ISLAMABAD: The Gauhati High Court on Thursday issued notice to Assam Chief Minister Himanta Biswa Sarma in petitions alleging that his public remarks amount to hate speech and risk deepening communal fault lines in the state, Indian media reported.
The notice, in a batch of PIL (public interest litigation) type matters, asks the respondents to file their responses before the court takes up the merits, an early but significant procedural step in a case that has been building for years around Sarma’s rhetoric and governance choices that critics describe as explicitly Islamophobic, Telegraph India said.
The petitions come amid a fresh round of outrage over statements attributed to Sarma about the “Miya” community, an identity marker often used for Bengali-origin Assamese Muslims. In recent weeks, his comments have been widely reported and condemned by opposition parties and Muslim organisations as encouraging harassment and social targeting.
A related legal escalation followed soon after. Jamiat Ulema-e-Hind moved the Supreme Court over the “Miya” remarks, framing them as divisive speech directed at an already vulnerable group.
That flashpoint sits atop a longer political arc. Since taking office in 2021, Sarma has repeatedly leaned into culture-war framing around Muslims, including frequent invocations of “love jihad” and “land jihad”, terms used by Hindu nationalist politicians to suggest conspiracies behind interfaith relationships or land possession.
His government has spoken of stricter legal measures in “love jihad” cases, and he has publicly signaled an appetite for expanding enforcement in ways that civil liberties groups argue stigmatise Muslim citizens by default.
Critics also point to policy actions whose impact has fallen heavily on Muslims, especially Bengali-speaking families. Large-scale eviction drives, officially justified as anti-encroachment and protection of government or forest land, have repeatedly displaced thousands, with reporters documenting that many affected families are Muslim.
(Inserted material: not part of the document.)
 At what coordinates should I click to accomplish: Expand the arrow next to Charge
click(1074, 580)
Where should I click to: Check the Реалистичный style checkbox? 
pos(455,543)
Opponents allege selective enforcement and political messaging that paints these communities as “outsiders” or “infiltrators,” while the government maintains it is acting against illegal occupation and demographic pressure.
The controversy intensified further after the Assam BJP unit posted—and later deleted—an AI-generated video depicting violence against Muslims, a development that opponents argue helped normalise dehumanising imagery in mainstream politics.
Now, with the High Court notice on record, the legal questions sharpen, whether the chief minister’s language crosses constitutional limits on hate speech, and whether the state machinery’s response meets the rule-of-law standard when the accused is the most powerful officeholder in Assam.